The Declaration of Independence was signed on the 3rd of July and Thomas Jefferson said ‘Let the bells ring out on this day.’ So why do we celebrate the 4th of July? The 4th was the day that the document was sent to the last few signers for their signature (a formality at that point) and was eventually adopted as the holiday — even though our Independence wasn’t won until 1779.
So now on the 4th of July we gather our families together, cook outside, set off small explosives, watch large pyrotechnic displays, and annoy the heck out of other countries who could care less about an American holiday. Or in my case drag the entire gathered family to the movies to see Superman Returns…What better way to celebrate American Independence then seeing the return of an American hero who stands for “truth, justice, and the American way?” Unfortunately, while I loved the movie, that phrase was changed to “…truth, justice, and all that stuff…” It’s a sad commentary on the state of the union when our own heroic icon has to be distanced from the word “American.”
When did national pride become a bad thing?

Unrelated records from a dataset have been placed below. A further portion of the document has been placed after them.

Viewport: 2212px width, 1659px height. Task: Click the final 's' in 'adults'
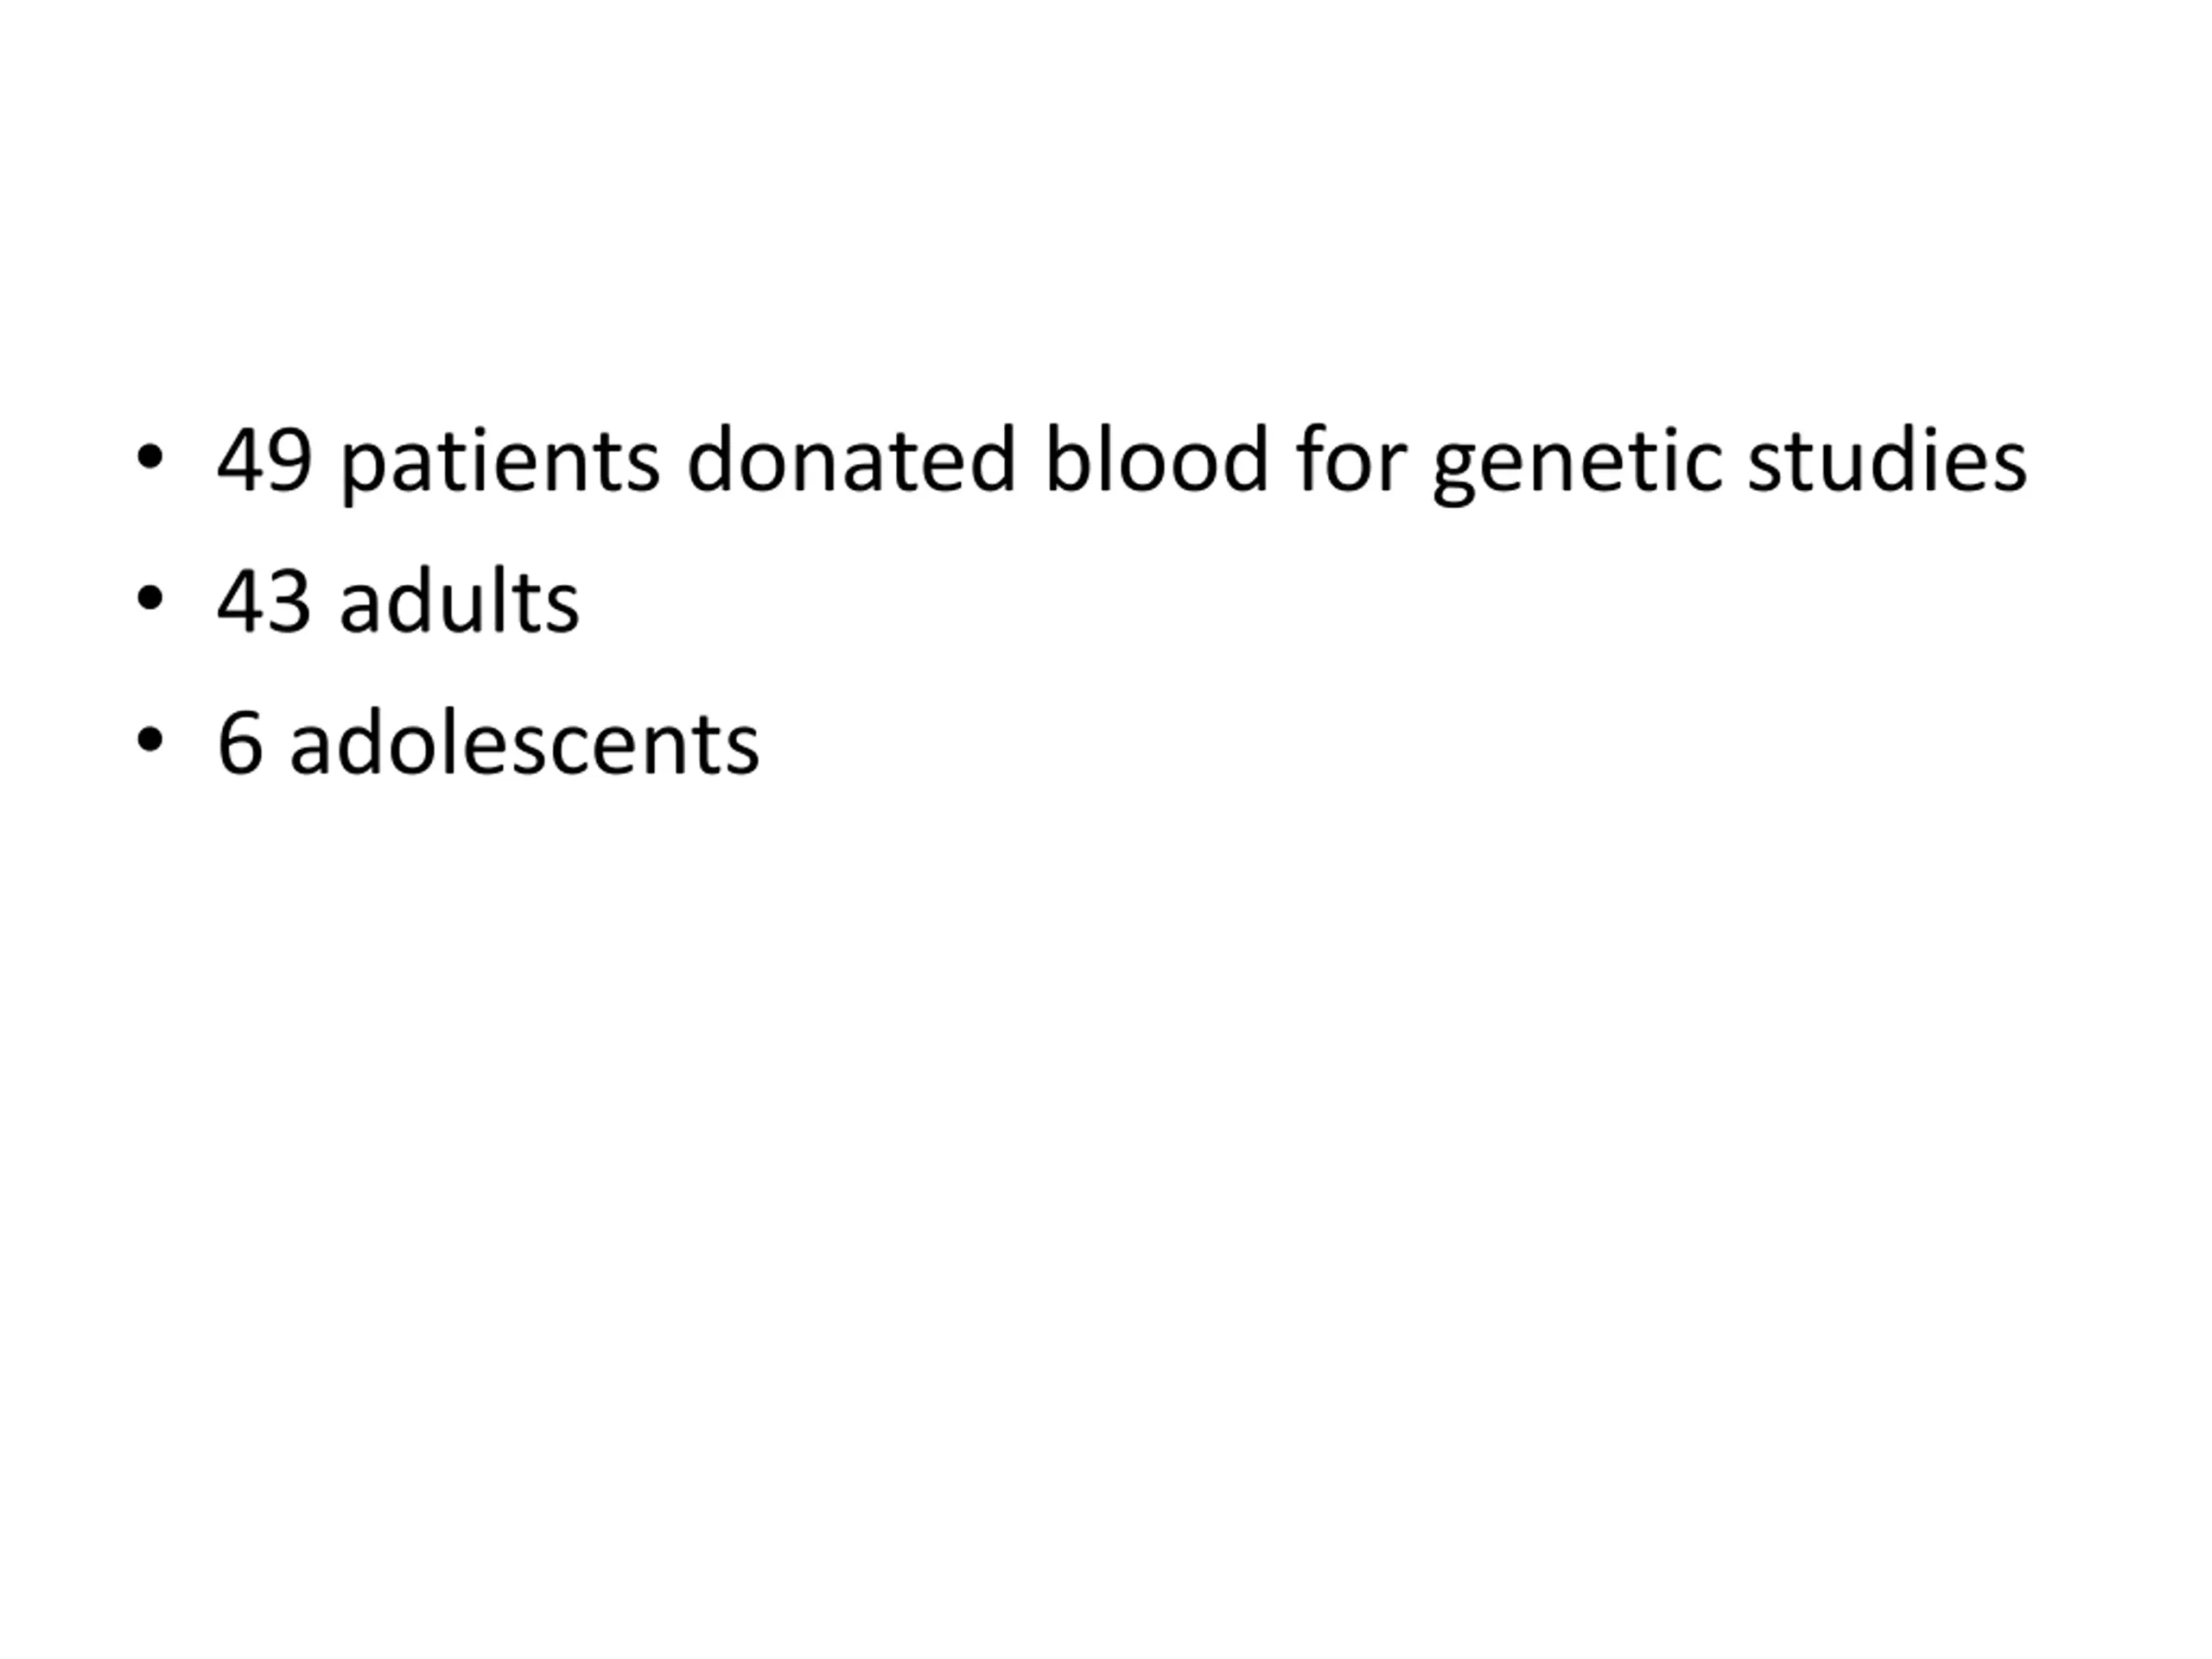click(560, 610)
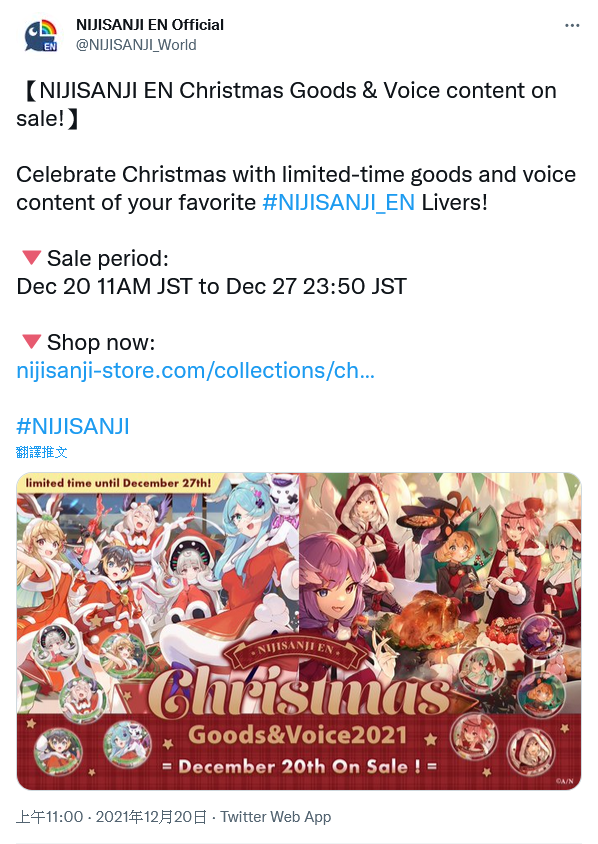The image size is (598, 844).
Task: Open the #NIJISANJI hashtag
Action: 73,426
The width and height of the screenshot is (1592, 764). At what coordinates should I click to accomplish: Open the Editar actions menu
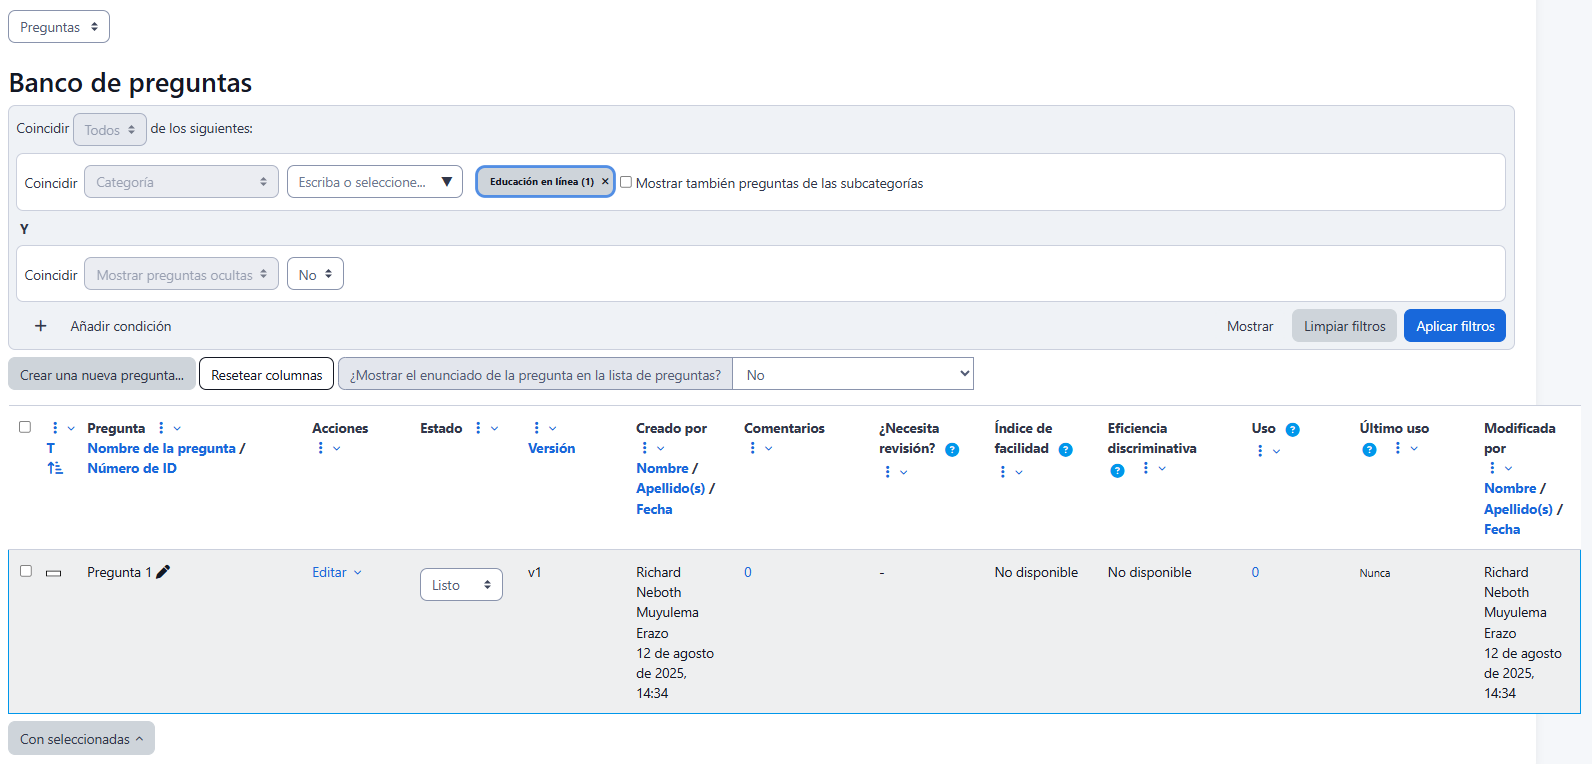tap(336, 572)
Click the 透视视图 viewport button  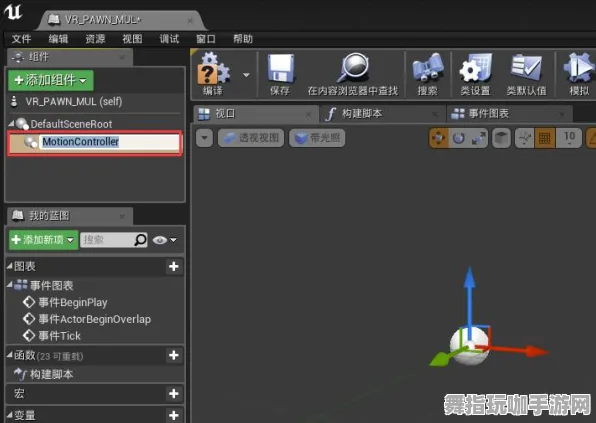tap(251, 138)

Have so many people been brainwashed by their high school civics teachers that they cannot separate the presidency from the country itself? America has a rich history that is entirely separate from whatever rich, white guy holds the office of the presidency at any given time, and while I may not like the choices that an individual president makes it in no way diminishes my love of my country or what it stands for. The presidency is an elected office, not the nation itself, so regardless of whether that office is held by a cowboy, a horny hillbilly, an actor, or a peanut farmer it shouldn’t diminish the pride that we the people should feel for our nation; The United States of America.